§ PROMPT:
When the string "Delete" occurs in a line of the listing below, return that line.

§ DATA FOR REVIEW:
___
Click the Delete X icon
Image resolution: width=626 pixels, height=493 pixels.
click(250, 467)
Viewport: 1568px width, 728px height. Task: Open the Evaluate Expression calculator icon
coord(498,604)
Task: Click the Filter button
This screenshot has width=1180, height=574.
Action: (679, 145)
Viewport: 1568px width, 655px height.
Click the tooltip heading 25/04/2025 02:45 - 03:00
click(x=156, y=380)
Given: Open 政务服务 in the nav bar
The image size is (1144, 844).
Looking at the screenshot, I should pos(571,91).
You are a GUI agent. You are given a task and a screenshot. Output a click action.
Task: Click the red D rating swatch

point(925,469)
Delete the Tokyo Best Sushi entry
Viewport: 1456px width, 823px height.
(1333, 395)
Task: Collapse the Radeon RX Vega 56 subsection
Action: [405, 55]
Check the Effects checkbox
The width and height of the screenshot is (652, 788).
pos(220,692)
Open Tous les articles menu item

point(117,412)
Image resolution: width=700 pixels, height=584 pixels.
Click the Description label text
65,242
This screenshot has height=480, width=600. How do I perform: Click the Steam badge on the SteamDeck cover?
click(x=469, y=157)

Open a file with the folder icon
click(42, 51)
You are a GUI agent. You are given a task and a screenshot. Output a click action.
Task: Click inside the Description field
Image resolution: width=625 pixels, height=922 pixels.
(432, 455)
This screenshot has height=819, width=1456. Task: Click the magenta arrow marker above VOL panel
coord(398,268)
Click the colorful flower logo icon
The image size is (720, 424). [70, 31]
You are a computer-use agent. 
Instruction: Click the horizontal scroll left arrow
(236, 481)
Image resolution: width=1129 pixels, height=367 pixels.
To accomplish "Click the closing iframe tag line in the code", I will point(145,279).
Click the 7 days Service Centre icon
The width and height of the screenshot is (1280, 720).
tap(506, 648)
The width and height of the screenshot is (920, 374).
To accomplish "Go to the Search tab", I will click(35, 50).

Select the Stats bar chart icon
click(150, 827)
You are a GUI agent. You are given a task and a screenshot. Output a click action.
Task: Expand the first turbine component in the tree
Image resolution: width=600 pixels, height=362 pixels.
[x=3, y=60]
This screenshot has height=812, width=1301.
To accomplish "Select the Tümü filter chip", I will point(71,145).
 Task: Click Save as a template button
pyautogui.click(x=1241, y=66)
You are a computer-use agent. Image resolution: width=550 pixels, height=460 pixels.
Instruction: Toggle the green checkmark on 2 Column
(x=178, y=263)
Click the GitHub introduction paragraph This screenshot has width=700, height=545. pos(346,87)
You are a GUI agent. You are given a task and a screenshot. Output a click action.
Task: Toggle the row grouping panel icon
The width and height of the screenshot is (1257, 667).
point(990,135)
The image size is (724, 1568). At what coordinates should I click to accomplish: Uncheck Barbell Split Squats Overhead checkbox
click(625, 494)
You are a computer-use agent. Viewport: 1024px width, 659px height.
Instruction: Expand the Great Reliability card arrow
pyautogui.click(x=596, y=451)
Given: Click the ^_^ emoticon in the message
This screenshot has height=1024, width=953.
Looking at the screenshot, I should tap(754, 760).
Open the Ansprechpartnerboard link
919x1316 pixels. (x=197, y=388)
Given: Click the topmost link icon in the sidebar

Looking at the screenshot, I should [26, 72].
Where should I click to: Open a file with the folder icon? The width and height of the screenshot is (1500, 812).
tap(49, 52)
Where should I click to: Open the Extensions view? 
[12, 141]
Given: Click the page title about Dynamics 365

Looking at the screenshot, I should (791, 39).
___
§ ANSWER SPACE:
Click the Delete X icon
Delete the Tokyo Best Sushi entry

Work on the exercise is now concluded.